## What the task asks
Look in the data below for the line that contains "Доставка и оплата (342, 10)". Copy that line and the remaining lines exactly.

*** Data supplied Section Begins ***

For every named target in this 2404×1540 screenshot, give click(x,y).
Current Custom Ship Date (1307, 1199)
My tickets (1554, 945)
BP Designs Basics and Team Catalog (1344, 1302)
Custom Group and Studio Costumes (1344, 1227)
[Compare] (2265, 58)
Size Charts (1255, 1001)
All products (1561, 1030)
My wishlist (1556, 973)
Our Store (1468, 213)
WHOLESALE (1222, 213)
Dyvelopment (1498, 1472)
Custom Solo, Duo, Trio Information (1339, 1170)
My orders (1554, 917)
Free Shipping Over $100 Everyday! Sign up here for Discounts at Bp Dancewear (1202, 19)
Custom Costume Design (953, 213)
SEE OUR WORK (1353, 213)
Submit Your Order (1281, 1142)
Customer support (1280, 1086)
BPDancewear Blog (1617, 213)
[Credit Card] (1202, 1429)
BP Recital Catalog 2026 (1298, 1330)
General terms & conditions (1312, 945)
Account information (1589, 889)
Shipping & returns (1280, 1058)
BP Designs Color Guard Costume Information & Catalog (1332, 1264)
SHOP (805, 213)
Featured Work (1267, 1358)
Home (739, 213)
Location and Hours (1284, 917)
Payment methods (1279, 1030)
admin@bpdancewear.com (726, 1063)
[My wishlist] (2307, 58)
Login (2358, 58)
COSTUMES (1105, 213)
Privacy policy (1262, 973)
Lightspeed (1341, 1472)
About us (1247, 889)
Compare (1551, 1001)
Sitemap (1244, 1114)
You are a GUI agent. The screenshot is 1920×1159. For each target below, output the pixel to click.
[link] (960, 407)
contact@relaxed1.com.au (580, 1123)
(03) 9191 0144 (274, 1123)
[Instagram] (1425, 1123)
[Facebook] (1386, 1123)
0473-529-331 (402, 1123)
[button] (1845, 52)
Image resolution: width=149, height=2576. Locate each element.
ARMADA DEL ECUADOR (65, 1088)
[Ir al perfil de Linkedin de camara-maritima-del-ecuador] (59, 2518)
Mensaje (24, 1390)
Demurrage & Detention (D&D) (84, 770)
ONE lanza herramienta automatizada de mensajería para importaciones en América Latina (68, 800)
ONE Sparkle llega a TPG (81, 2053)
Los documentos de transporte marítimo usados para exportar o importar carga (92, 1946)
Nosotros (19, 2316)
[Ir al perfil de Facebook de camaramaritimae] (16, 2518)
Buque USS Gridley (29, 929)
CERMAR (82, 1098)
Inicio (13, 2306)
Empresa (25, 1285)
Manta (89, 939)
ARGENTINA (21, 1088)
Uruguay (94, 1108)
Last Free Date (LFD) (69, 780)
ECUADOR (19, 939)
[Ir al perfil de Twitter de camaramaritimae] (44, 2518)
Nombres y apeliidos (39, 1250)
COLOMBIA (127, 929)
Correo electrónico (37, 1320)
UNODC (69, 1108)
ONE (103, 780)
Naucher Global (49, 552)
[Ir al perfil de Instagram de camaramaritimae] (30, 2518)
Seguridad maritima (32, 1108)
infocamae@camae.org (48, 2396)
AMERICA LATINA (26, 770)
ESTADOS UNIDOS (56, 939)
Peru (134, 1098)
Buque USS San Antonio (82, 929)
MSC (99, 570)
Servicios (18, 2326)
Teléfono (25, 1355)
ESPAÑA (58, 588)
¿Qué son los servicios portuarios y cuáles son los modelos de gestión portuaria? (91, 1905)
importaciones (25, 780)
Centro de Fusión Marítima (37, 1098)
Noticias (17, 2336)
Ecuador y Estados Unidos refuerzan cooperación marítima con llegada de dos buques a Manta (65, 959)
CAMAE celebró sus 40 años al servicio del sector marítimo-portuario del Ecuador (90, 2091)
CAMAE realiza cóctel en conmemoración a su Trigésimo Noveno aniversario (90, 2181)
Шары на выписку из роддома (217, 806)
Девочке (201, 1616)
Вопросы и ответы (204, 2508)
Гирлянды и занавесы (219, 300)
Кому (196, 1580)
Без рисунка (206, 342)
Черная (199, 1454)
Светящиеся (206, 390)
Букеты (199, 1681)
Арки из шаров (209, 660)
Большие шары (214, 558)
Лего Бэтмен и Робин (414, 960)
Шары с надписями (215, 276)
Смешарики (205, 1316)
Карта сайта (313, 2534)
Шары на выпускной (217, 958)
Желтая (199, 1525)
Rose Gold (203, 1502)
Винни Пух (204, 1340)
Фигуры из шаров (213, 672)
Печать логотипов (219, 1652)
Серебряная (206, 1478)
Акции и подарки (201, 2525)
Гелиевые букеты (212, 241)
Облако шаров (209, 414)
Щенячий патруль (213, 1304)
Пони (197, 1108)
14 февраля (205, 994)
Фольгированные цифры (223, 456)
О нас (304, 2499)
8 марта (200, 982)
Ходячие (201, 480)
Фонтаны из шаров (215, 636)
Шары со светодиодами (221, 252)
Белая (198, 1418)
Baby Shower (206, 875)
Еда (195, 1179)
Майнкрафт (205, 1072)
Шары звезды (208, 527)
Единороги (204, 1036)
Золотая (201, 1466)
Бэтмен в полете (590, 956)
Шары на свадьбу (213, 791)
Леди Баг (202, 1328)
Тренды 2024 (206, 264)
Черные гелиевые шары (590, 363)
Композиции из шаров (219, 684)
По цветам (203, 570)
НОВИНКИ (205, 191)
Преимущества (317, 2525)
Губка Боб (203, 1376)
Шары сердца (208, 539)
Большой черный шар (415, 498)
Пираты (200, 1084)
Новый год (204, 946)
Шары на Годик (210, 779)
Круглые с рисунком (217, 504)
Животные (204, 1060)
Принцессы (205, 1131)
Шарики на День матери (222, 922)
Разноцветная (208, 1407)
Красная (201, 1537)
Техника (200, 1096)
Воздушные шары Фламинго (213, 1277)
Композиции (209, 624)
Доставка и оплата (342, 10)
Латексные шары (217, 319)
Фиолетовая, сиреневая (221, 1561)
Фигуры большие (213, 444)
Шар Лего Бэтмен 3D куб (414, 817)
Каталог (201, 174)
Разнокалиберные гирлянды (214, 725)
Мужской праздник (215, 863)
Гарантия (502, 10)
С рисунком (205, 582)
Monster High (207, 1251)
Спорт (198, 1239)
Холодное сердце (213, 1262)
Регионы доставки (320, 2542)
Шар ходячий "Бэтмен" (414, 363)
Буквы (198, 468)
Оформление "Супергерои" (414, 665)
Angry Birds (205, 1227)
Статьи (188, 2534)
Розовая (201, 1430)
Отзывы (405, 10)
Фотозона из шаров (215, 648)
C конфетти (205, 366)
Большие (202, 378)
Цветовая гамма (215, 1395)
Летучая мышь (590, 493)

*** Data supplied Section Ends ***

## Exercise response
Доставка и оплата (342, 10)
Латексные шары (217, 319)
Фиолетовая, сиреневая (221, 1561)
Фигуры большие (213, 444)
Шар Лего Бэтмен 3D куб (414, 817)
Каталог (201, 174)
Разнокалиберные гирлянды (214, 725)
Мужской праздник (215, 863)
Гарантия (502, 10)
С рисунком (205, 582)
Monster High (207, 1251)
Спорт (198, 1239)
Холодное сердце (213, 1262)
Регионы доставки (320, 2542)
Шар ходячий "Бэтмен" (414, 363)
Буквы (198, 468)
Оформление "Супергерои" (414, 665)
Angry Birds (205, 1227)
Статьи (188, 2534)
Розовая (201, 1430)
Отзывы (405, 10)
Фотозона из шаров (215, 648)
C конфетти (205, 366)
Большие (202, 378)
Цветовая гамма (215, 1395)
Летучая мышь (590, 493)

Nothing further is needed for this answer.